# Adios amigos



## Peter Cavallaro (Dec 1, 2010)

Hi all, spending toooo much time here, kinda addicted so asked mods to unplug me.

Greatest gifts i got here is marker training, RAW and how to see what a dog is and not just what its trained to look like. 

Never met anyone here i dont like or havent learned something from so all up thanks.

If i offended its only cos i find myself amusing, hope you can forgive, i will only remember the good stuff.

Lee, yr an inspiration but if a doctor inserts gadgets in yr body leave that shit there untill a doctor takes it out. Thanks for the dream of hot babes and coco locos on the beach.

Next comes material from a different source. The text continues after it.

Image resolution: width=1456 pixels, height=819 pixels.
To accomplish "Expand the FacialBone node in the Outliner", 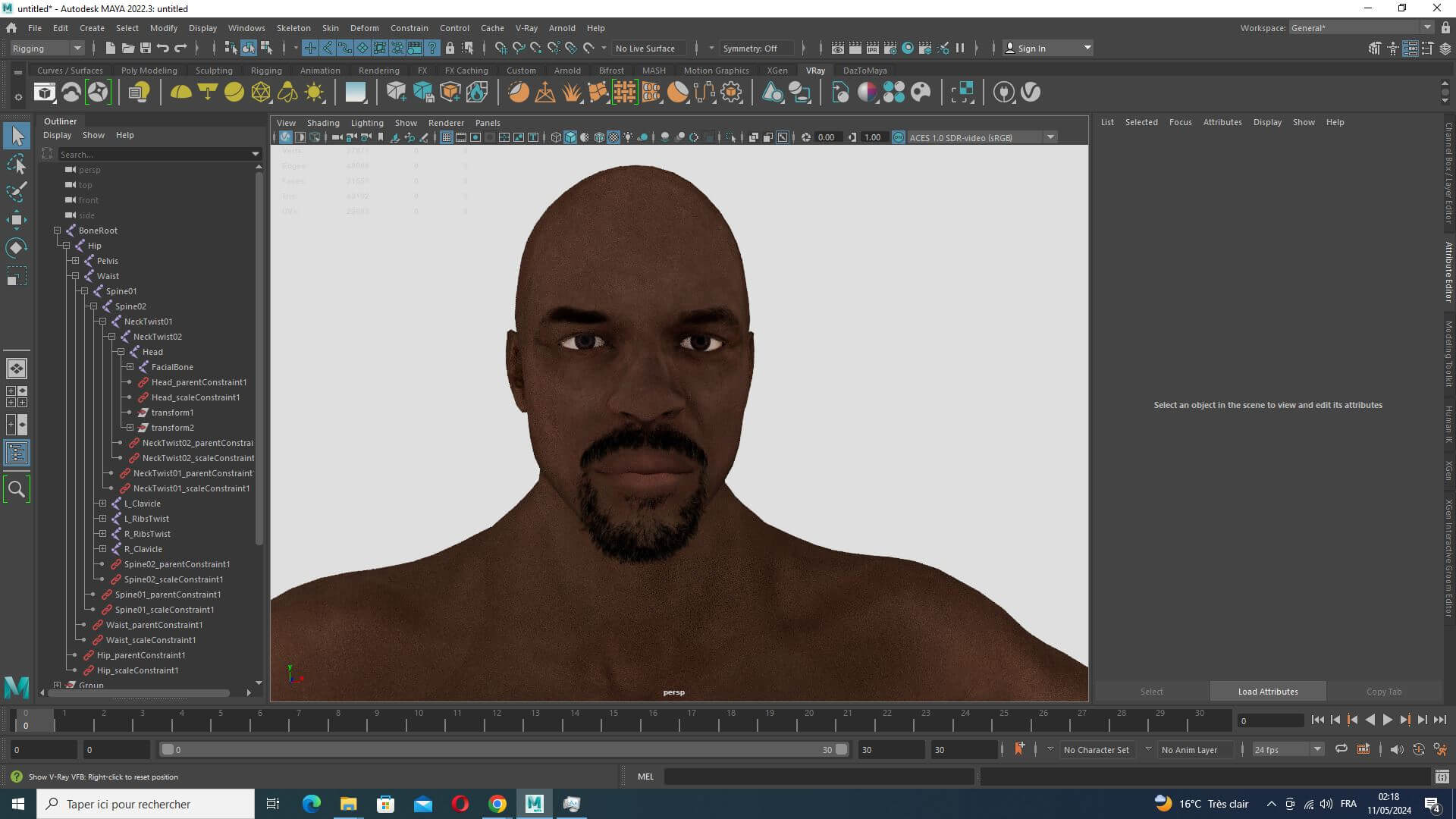I will (130, 367).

Have fun, be safe, God bless.


----------



## Terrasita Cuffie (Jun 8, 2008)

Peter Cavallaro said:


> Hi all, spending toooo much time here, kinda addicted so asked mods to unplug me.
> 
> Greatest gifts i got here is marker training, RAW and how to see what a dog is and not just what its trained to look like.
> 
> ...


 
Surely you jest. Just take a sticky on your monitor: THOU SHALL PRACTICE IMPULSE CONTROL.


T


----------



## Craig Snyder (May 7, 2012)

Hope you can work the addiction out and come back! 

Craig


----------



## Connie Sutherland (Mar 27, 2006)

Terrasita Cuffie said:


> a sticky on your monitor: THOU SHALL PRACTICE IMPULSE CONTROL.
> 
> 
> T



There ya go, Peter.


----------



## Lee H Sternberg (Jan 27, 2008)

Peter Cavallaro said:


> Hi all, spending toooo much time here, kinda addicted so asked mods to unplug me.
> 
> Greatest gifts i got here is marker training, RAW and how to see what a dog is and not just what its trained to look like.
> 
> ...


Thank you for the compliment Peter. I don't know how much of a inspiration I am. I 'm just trying to deal with the hand I've been dealt. I whine a lot to myself in private.

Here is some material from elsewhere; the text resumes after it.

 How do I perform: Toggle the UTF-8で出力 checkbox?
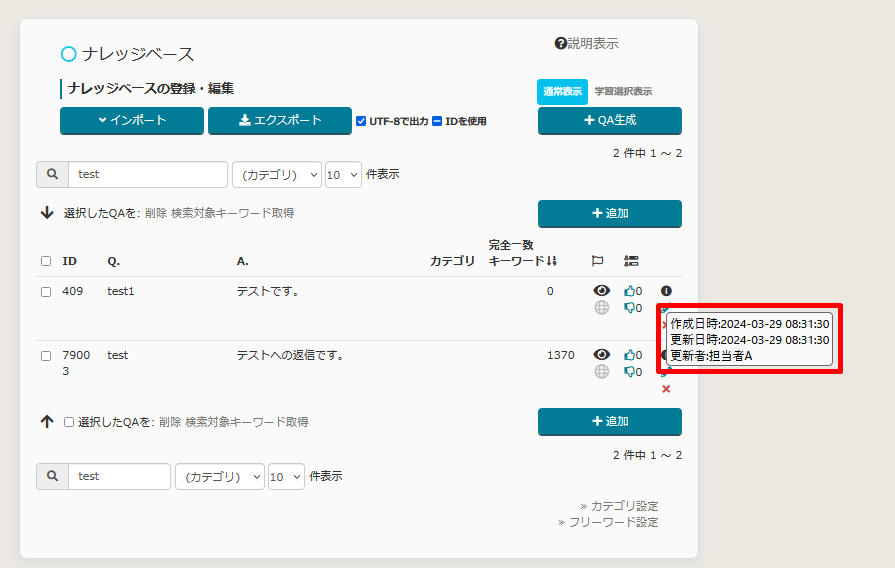[x=361, y=121]
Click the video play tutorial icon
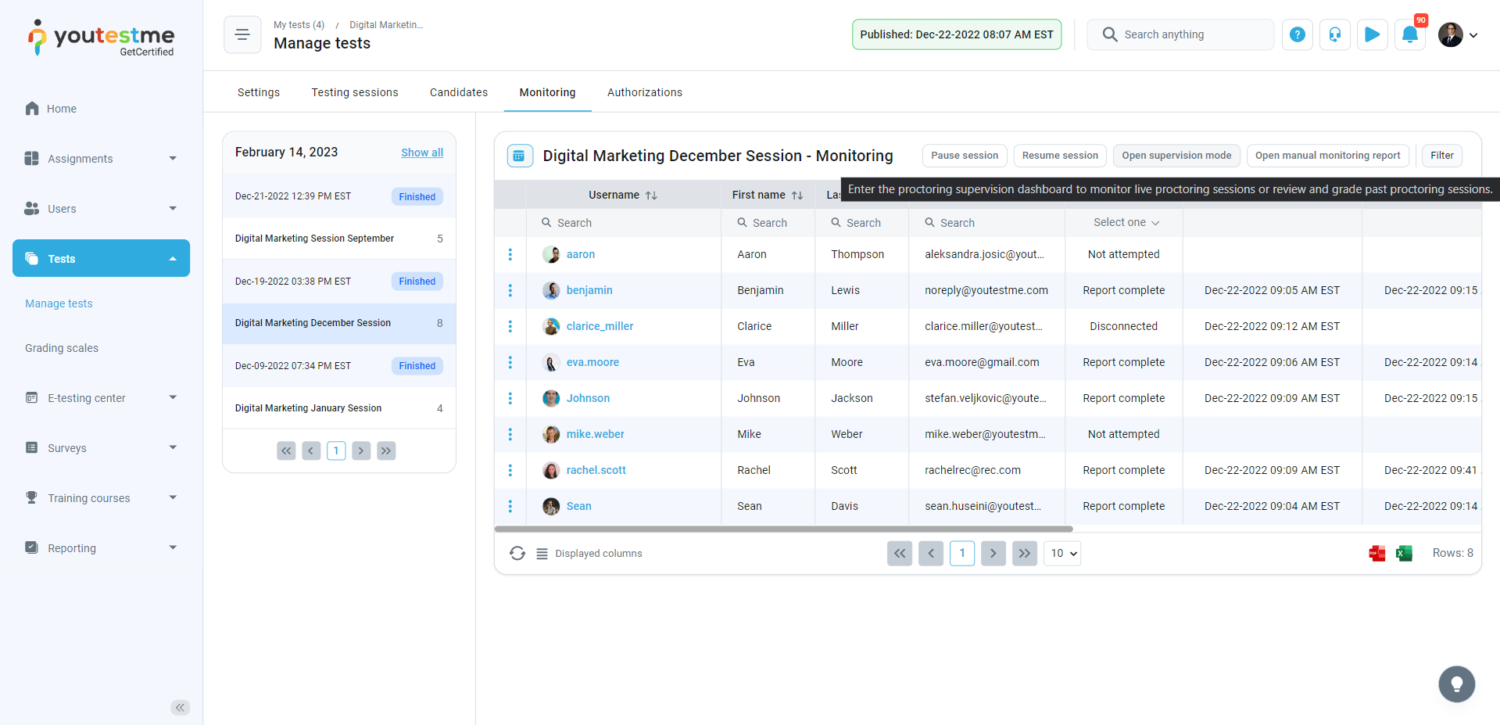 pos(1372,34)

Peter, I've dealt with a bunch of bad habits some of which could be classified as addictions. Quitting smoking was a KILLER. I'm a old dude and have beat a bunch more. 

Just a idea that you might want to consider if you can get up the willpower. Maybe you already tried it but I will throw it out there anyway. Maybe you could try limiting yourself to a certain amount of WDF to per day.

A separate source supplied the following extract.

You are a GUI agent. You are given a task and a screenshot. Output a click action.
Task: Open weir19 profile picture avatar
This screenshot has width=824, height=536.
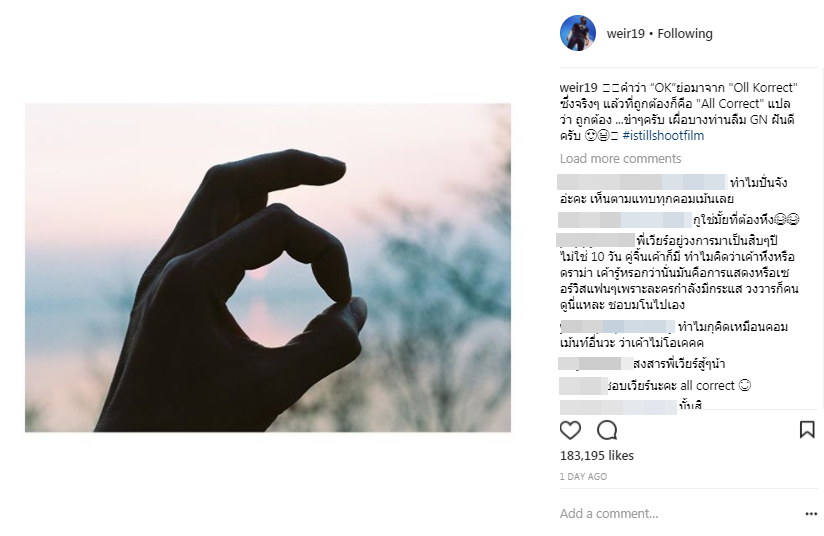[x=578, y=33]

I don't believe this has to be a black or white situation.

If it is I wish you luck personally and with your pup.

You can look up this famous Costa Rica expression, I say PURA VIDA to you!!!!!


----------



## Tyree Johnson (Jun 21, 2010)

this is a real thread? .... "see you guys later, im on the internet too much so i asked the mods to delete me" hahaha WtF?! this can't be real life?


----------



## Jackie Lockard (Oct 20, 2009)

sorry double


----------



## Jackie Lockard (Oct 20, 2009)




----------



## Geoff Empey (Jan 8, 2008)

Good bye Peter .. Goodbye .. 

http://www.youtube.com/watch?v=-8t3XTY5mJw


----------



## Doug Zaga (Mar 28, 2010)

My Aussie Bud... why the all or nothing?


----------



## Lee H Sternberg (Jan 27, 2008)

Jackie Lockard said:


>


Peter never even posted the photos of him kangaroo boxing before he split!:-D


----------



## Lee H Sternberg (Jan 27, 2008)

Tyree Johnson said:


> this is a real thread? .... "see you guys later, im on the internet too much so i asked the mods to delete me" hahaha WtF?! this can't be real life?


He isn't the first one that quit because they got hooked on WDF. Maybe they can't wait to see the next stupid thread I post!:-D:-D


----------



## Gillian Schuler (Apr 12, 2008)

Peter,

I counted you in as one of the genuine people on here. I enjoyed chatting to you in the open and "behind closed doors" when no-one was listening 8). 

I googled your dog's breeders and found them not lacking in any sense. Even if I did not know them, one can recognize serious breeders.

Sometimes I come on here and think "what the heck are they yapping about?" Page after page of idiotic repetitions regarding corrections or rewards, etc. I often wonder why people just don't go out on to the field and try things out for themselves. lt's not rocket science - either the dog responds or he doesn't and there is enough web material, media or literary to show or tell whether one is on the right track or not.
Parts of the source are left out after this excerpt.